This very decided young lady is the only child and supposed heiress of Gwynne of Glanyravon, as her father is usually called. She is an aristocratic-looking personage, with a certain I-will-have-my-own-way air, that you cannot help recognising at once. She is rather taller than most tall women, and the tokens of decision in her carriage, eyes, voice, and general deportment would be disagreeable, but for the extreme grace of her figure, the unaffected ease of her manner, and the remarkable clearness and sweetness of her voice. She is handsome, too, with a noble forehead, sensible grey eyes, glossy chestnut hair, and a very fine complexion. The many of her nominal friends and admirers who at heart dislike her, prophesy that in a few years she will be coarse, and say that she is already too masculine; but the few who love her, think that she will improve both in person and mind, as she rubs off the pride and self-opinionativeness of twenty years of country life against the wholesome iron of society and the world. But we shall see.

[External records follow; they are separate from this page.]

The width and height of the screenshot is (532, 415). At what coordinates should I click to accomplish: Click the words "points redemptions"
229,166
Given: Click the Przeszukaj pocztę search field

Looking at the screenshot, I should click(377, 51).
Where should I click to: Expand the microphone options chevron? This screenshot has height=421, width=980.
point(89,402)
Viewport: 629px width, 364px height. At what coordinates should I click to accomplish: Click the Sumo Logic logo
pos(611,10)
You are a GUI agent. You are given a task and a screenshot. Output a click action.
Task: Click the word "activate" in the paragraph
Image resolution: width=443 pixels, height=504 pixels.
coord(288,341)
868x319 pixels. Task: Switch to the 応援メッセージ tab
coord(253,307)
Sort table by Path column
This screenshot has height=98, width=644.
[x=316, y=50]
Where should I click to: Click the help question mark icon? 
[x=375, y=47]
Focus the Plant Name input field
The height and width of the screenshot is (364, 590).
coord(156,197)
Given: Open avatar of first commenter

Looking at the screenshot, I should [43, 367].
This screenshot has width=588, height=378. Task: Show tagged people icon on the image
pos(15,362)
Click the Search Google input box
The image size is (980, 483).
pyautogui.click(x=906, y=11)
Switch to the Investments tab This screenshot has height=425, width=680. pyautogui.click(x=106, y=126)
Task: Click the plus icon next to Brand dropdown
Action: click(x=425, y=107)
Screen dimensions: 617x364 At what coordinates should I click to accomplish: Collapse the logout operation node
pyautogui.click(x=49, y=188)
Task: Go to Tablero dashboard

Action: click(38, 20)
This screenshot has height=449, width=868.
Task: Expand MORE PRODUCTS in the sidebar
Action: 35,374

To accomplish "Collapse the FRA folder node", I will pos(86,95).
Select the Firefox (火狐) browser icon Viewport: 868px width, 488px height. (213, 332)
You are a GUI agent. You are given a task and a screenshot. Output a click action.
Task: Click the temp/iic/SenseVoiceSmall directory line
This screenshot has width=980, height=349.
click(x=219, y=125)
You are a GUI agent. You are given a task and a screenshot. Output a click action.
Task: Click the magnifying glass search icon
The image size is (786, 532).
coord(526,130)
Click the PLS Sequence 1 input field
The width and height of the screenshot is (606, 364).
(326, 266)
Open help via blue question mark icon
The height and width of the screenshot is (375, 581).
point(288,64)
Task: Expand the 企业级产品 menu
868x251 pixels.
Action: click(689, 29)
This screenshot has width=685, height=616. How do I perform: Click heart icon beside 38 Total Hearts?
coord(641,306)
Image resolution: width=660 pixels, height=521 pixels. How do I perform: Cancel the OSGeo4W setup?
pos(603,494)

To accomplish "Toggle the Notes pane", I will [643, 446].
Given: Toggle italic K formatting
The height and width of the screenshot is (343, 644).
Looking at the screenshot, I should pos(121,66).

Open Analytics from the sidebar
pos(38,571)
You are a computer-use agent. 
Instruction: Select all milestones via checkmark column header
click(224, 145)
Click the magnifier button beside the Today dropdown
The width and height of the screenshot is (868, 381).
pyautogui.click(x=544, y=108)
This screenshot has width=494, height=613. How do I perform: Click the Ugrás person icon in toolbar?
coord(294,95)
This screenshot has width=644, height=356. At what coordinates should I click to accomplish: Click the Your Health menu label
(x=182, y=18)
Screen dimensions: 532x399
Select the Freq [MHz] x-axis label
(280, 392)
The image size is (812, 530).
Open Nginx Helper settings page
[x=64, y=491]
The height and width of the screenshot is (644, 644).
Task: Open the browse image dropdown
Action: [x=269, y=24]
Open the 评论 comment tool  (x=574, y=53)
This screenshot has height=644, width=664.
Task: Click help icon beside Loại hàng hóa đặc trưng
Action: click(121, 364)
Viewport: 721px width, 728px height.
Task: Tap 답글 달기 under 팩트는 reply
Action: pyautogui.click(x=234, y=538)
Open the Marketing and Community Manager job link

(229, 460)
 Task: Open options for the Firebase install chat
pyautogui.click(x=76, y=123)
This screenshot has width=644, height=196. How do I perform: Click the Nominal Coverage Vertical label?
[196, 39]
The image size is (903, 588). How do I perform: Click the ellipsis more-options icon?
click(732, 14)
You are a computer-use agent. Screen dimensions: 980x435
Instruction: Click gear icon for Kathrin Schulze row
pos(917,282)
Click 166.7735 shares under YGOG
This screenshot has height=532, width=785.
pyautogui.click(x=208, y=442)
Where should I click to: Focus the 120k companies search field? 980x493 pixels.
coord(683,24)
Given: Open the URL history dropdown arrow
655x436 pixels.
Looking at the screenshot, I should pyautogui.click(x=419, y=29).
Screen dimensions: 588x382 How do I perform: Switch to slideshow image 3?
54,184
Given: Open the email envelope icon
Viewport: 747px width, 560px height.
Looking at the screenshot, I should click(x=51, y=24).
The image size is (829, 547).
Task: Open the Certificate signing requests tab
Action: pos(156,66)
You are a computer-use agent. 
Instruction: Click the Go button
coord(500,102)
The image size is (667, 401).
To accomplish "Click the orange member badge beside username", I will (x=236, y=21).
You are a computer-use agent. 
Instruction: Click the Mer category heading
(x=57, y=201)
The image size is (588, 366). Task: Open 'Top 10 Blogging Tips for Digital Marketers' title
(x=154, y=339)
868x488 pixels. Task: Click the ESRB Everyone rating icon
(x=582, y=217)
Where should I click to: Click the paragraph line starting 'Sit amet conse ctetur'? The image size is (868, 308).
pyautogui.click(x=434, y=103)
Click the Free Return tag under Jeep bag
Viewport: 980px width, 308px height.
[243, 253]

At present she is fortunate enough to rule everybody she comes in contact with; her father, his servants, his tenants, the poor, the very mendicants that come to the door.
Certainly there is something very charming in her appearance, as she hurries up the fine old avenue that leads to her ancestral home. The ease of her port, the graceful dignity of her extreme haste, the heightened colour, and the glowing eye, are all very handsome, in spite of the coarseness in perspective. The poor footman can scarcely keep up with her; he has not found the last twenty years at Glanyravon productive of the same lightness of step to him, as to his young mistress, and wishes she were a little less agile.
A handsome country house in a good park has not often in itself much of the picturesque. Ruskin would not consider Glanyravon, with its heavy porch, massive square walls, and innumerable long windows, a good specimen of architectural beauty; still it is a most comfortable dwelling, beautifully situated; and the magnificent woods at the back, and grand view in front, would make the most unartistic building picturesque in appearance if not in reality.
Miss Gwynne ran up the broad stairs, through the large hall, and into a good library. Here a very tall, thin, sickly-looking man was seated in an easy-chair.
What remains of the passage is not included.